Perhaps I am mistaken and it was one of the Minister’s colleagues.
My right hon. Friend asked how many elderly people, how many women fleeing from domestic violence, how many people with mental health problems and how many young people leaving care would be affected, but, incredibly, the then Minister for Housing and Planning was not able to provide an answer. If the Government do not know how many people in supported housing are in receipt of housing benefit, how can we expect them to make a decision? It is absolutely vital to have such information to hand to make an informed decision. Ministers did not know what a profound impact their decision would have on providers and on the people who depend on these services, and it seems that they still do not know, unless they are just not answering questions on this.
To be fair, Ministers did commission an evidence review, but that was back in January 2015. Even though the review had not reported on its findings at the time of the last autumn statement, the then Chancellor still ploughed on regardless. Six months ago, my right hon. Friend was assured that the review would be ready later this year. The Under-Secretary of State for Communities and Local Government, Mr Jones, teased us in the Adjournment debate last week by suggesting that the review would be published imminently.
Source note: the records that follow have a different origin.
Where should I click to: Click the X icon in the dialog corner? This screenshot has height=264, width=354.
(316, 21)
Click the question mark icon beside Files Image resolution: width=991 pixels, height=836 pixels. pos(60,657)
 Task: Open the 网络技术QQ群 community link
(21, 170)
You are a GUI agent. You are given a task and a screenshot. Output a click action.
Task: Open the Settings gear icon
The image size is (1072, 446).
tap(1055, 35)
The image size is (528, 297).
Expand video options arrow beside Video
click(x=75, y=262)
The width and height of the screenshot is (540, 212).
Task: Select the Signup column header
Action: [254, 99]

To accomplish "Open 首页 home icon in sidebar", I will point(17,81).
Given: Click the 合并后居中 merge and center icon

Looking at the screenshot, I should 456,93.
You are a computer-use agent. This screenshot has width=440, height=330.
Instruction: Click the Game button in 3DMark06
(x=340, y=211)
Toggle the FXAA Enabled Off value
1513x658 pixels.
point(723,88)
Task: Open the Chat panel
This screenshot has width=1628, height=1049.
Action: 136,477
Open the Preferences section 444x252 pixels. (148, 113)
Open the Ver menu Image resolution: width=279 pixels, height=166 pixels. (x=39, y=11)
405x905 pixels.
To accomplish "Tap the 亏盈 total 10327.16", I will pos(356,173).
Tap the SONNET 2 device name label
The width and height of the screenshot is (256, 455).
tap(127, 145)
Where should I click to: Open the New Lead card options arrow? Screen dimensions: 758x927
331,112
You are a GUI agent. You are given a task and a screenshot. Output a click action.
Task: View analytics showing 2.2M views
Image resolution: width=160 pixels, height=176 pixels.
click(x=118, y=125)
Did Ministers know what the impact would be when the Chancellor included this decision in his autumn statement? They did not know what the impact of their decision would be—that is for sure—when the issue was debated in this House six months ago. That raises the question: what is happening, and when will we know?
When it comes to making policy, Ministers are old hands at making policy in an evidence-free zone. The use of evidence to develop policy seems to be an alien concept to the Government, but I would have thought it was in the natural order of things. This is something of a travesty. Although the Government’s evidence review seems to have ground to a halt, Ministers cannot claim to be completely ignorant. After all, the providers of supported housing have made their feelings known. I am sure that Ministers—even those in the new ministerial team—have met housing associations, charities and providers. We have met them regularly, and they have made their views absolutely plain.
I have mentioned the views of David Orr. He has said that housing
“providers across the country will be forced to close schemes.”
He has described the difference between supported housing and general needs social housing and explained why rents in supported housing are higher. He has pointed out that
“the uncertainty about the future approach is already leading to supported housing under development being delayed or cancelled because of the long lead times involved in investment and development.”